1. Remove new blades from packaging and have them at the ready. The wiper arm is metal, and when you remove the old blade, it’s best to have the new one ready right away so you can immediately replace it. You don’t have want to have to fiddle with packaging and have your wiper arm fall or be knocked onto your windshield, possibly scratching or cracking it. That’s not terribly likely, but it is possible.

2. Lift the wiper, turn the blade perpendicular to the arm, and locate the release tab.

Not all wipers will have this release tab. On some, you’ll simply turn the blade perpendicular, and pull down.

3. Press the tab and pull the blade down. Your instinct might be to yank up; don’t do that. You won’t damage anything, it’s just not going to get your blade off.

4. Next, turn the blade parallel to the arm, and pull it off. It’s that easy!
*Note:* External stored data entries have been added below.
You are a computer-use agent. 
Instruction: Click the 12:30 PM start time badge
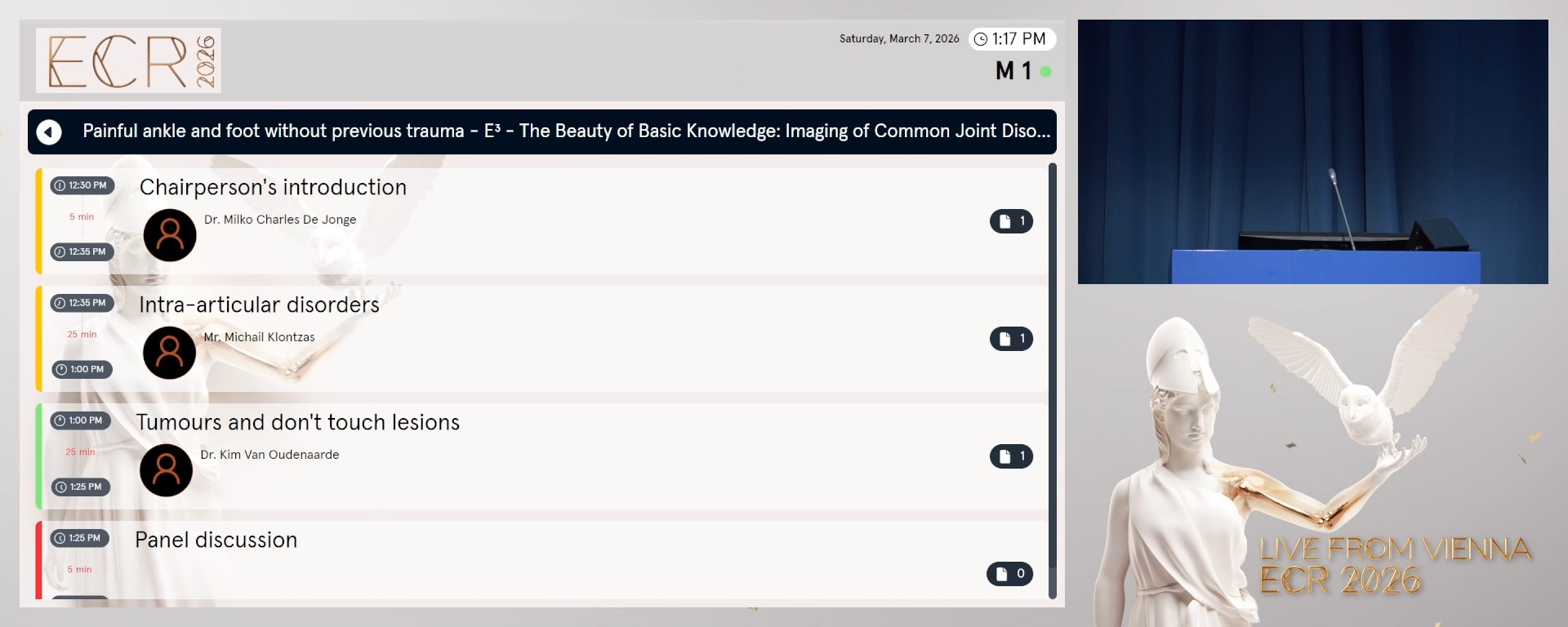point(82,185)
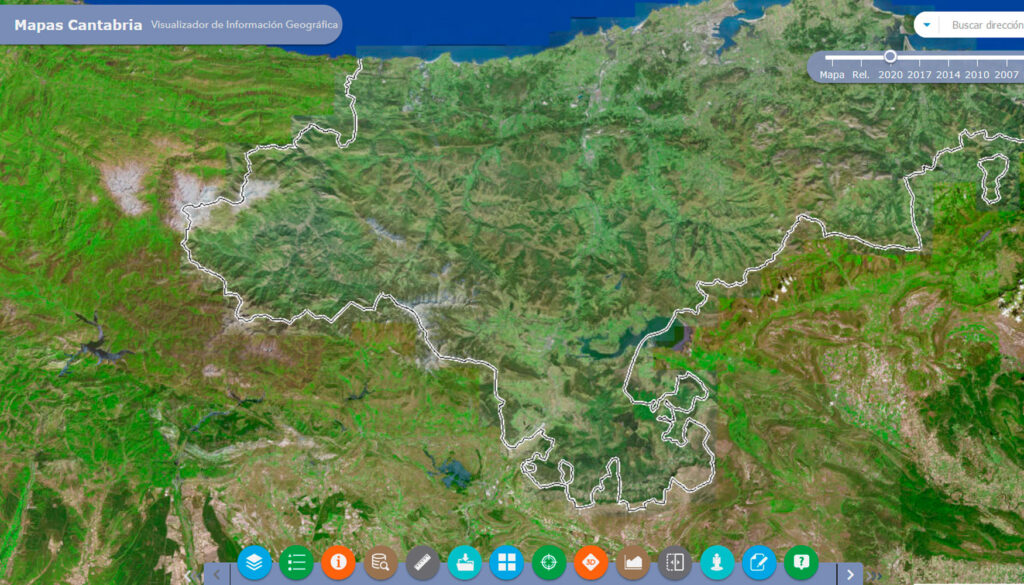Open the database query tool
This screenshot has width=1024, height=585.
(x=380, y=562)
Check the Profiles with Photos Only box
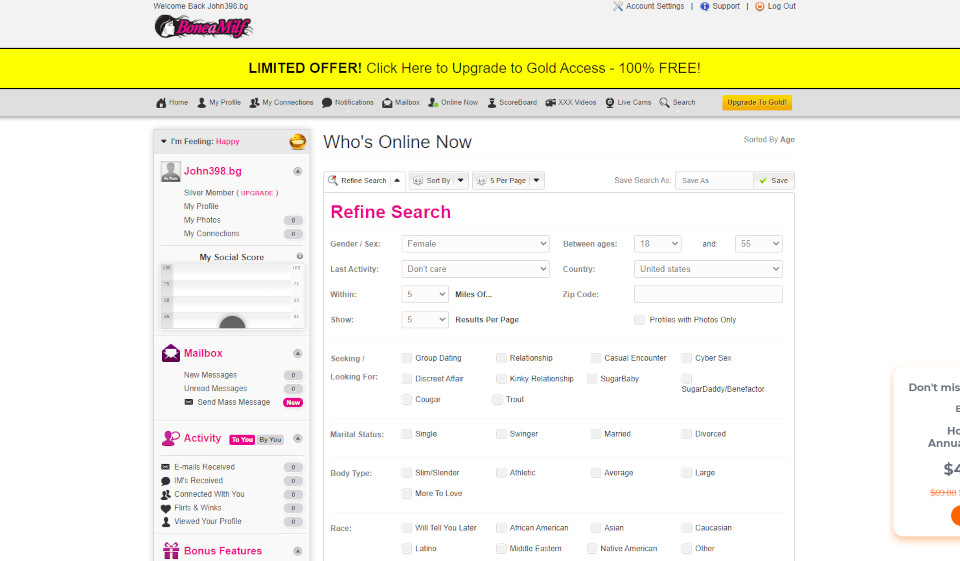Screen dimensions: 960x561 click(640, 320)
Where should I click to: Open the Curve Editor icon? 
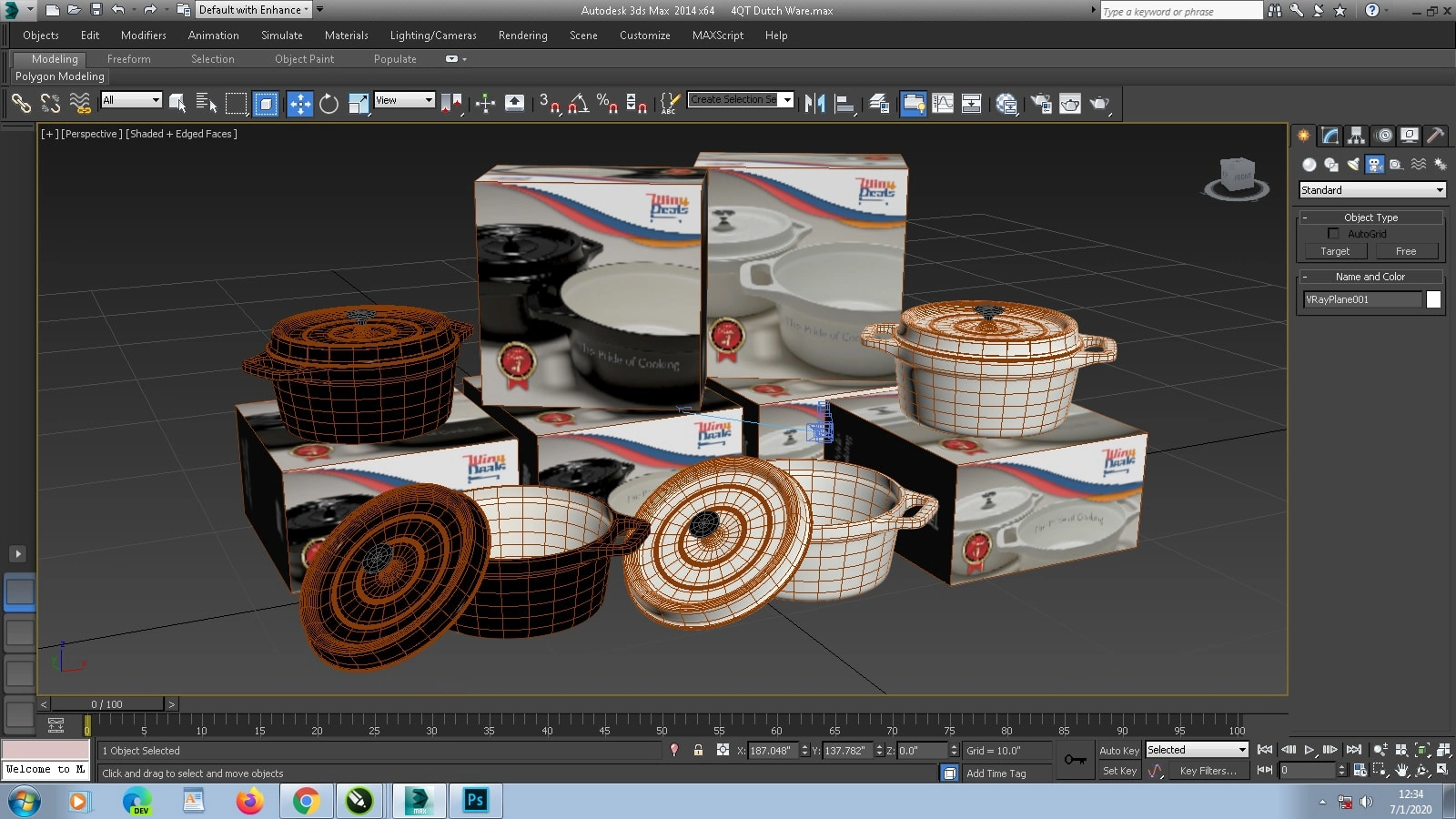tap(943, 104)
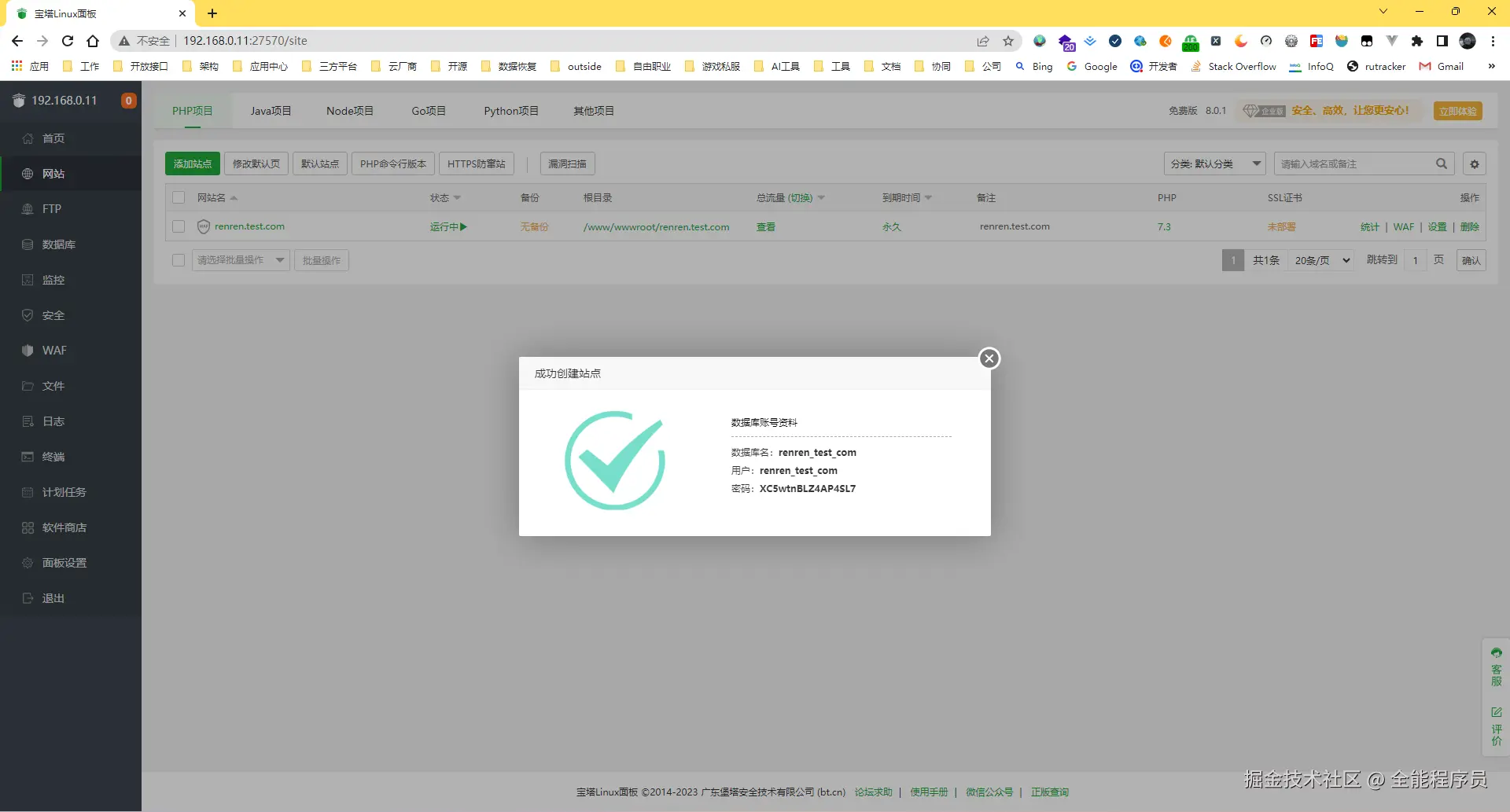The width and height of the screenshot is (1510, 812).
Task: Open the /www/wwwroot/renren.test.com directory link
Action: click(x=656, y=226)
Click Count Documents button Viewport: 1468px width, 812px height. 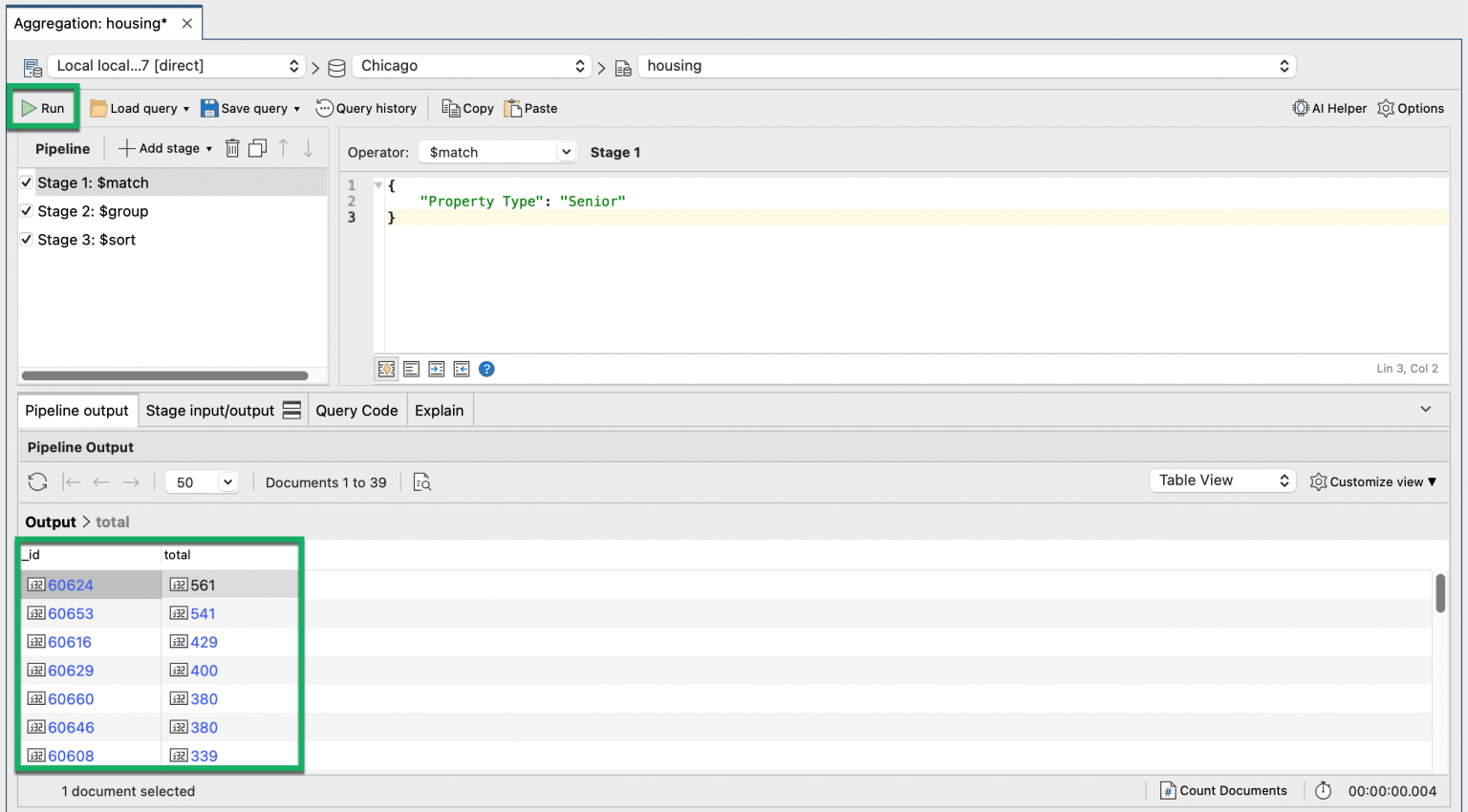click(1223, 790)
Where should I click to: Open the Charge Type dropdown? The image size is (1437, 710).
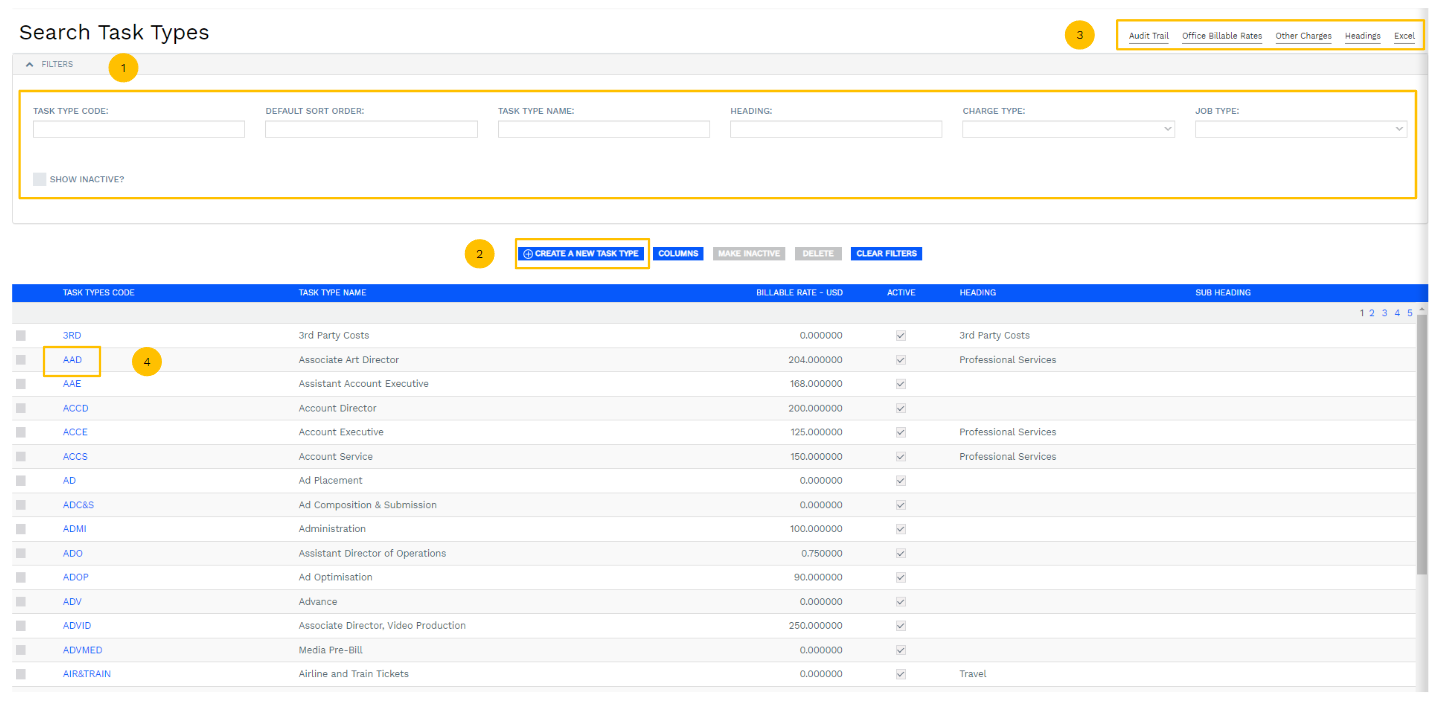pos(1068,129)
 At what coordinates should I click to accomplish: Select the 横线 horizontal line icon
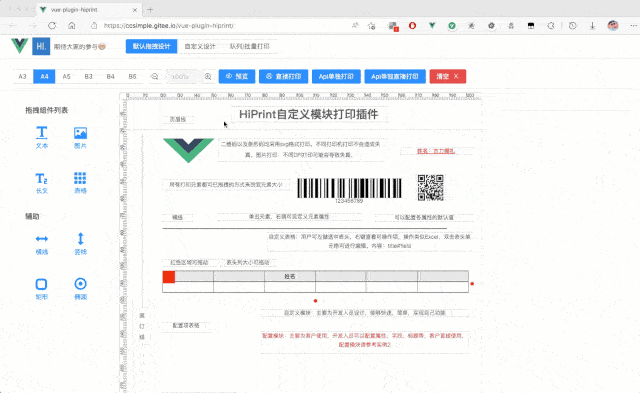[x=42, y=239]
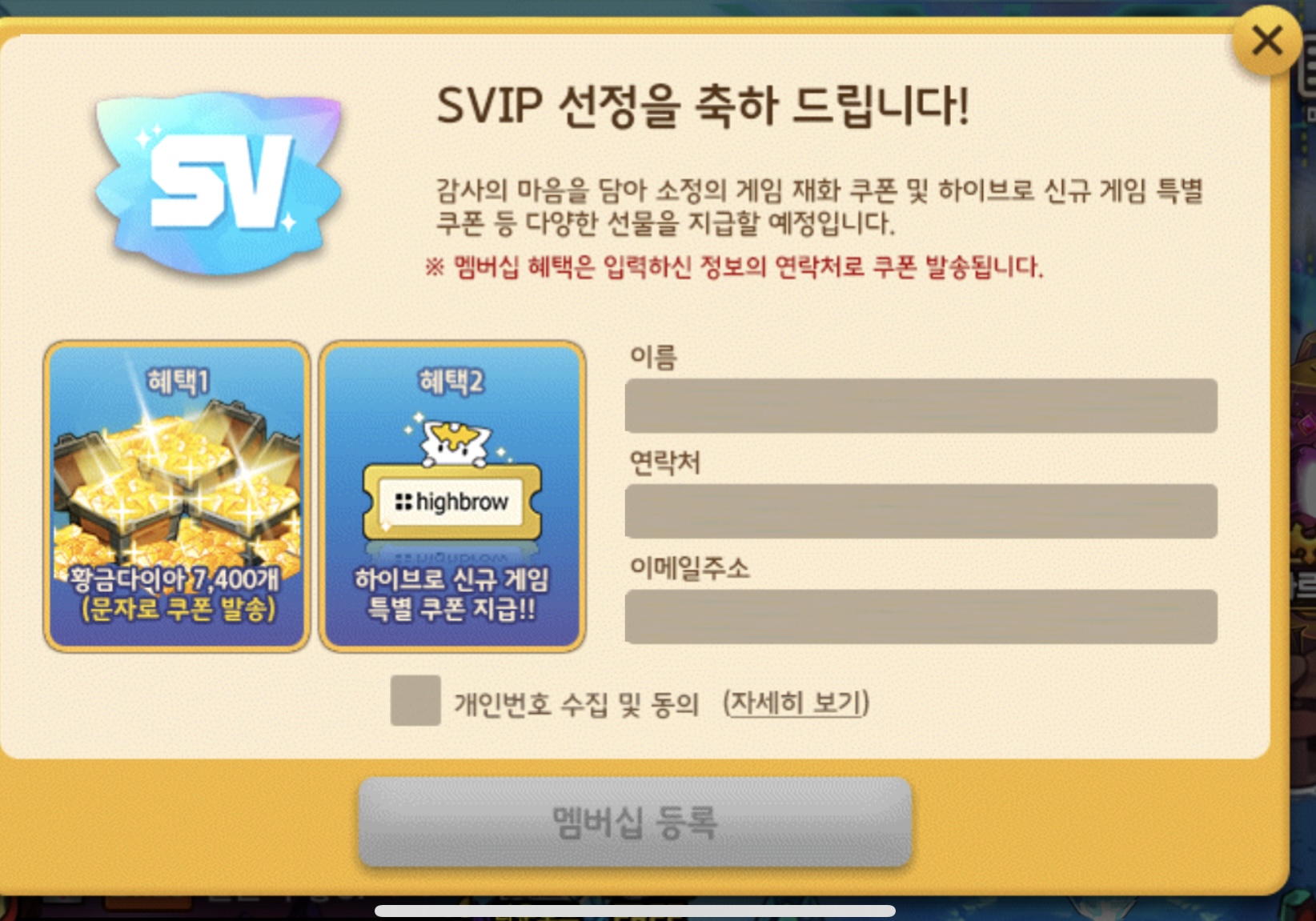
Task: Tap the 개인번호 수집 및 동의 label text
Action: (577, 704)
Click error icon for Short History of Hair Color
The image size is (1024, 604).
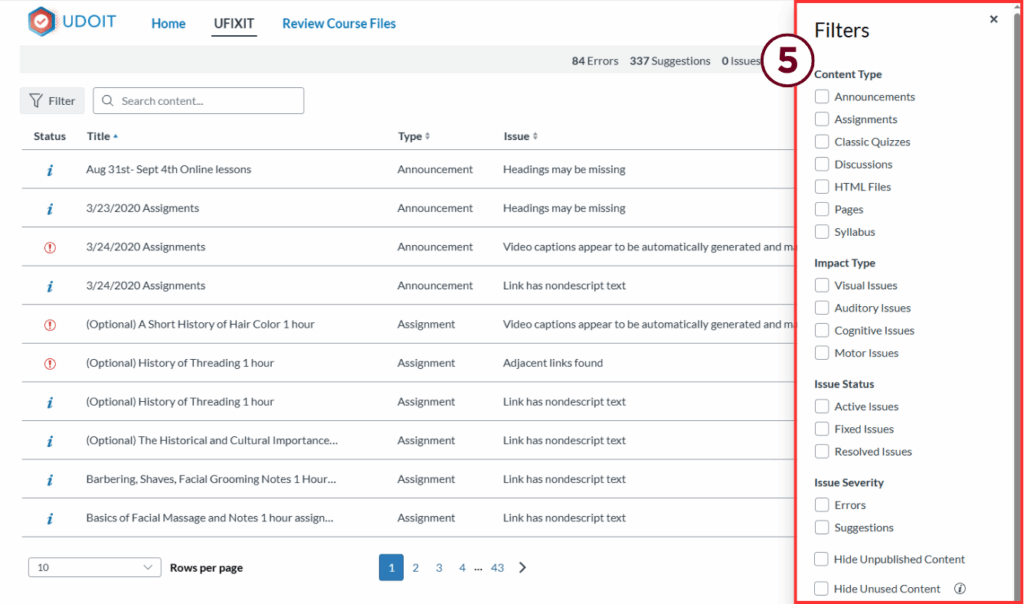point(50,325)
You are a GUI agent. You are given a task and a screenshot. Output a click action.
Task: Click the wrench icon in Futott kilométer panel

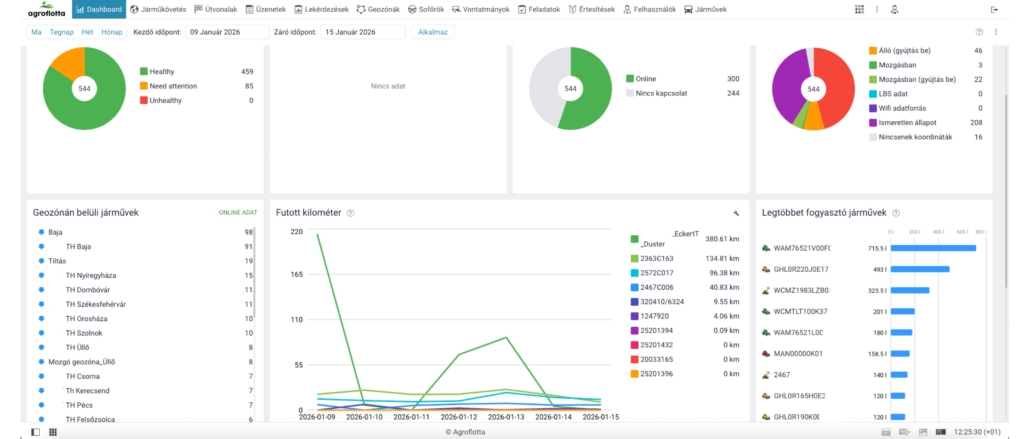(x=735, y=213)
Seriously.

From here, it easily slides off (to the right).

5. Repeat this process, in reverse, to install the new blade. Start parallel to the arm, thread it into the slot, then turn it perpendicular, and finally pull it slightly up to lock it in place. You should hear some sort of audible click, or at least feel that it’s snapped in, to confirm that the blade is now properly installed. 

The new blade. This one has a swiveling part that the hook latches into. How the blade actually snaps into place might be different from your old one; don’t worry, I’d never done it before and figured it out just fine.

6. Test out with windshield wiper fluid. Give your windshield a squirt and test out the new blades. Then, be impressed with yourself, and slightly embarrassed that you’ve never done this incredibly simple DIY car maintenance task before. (Yes, I’m talking to myself here.)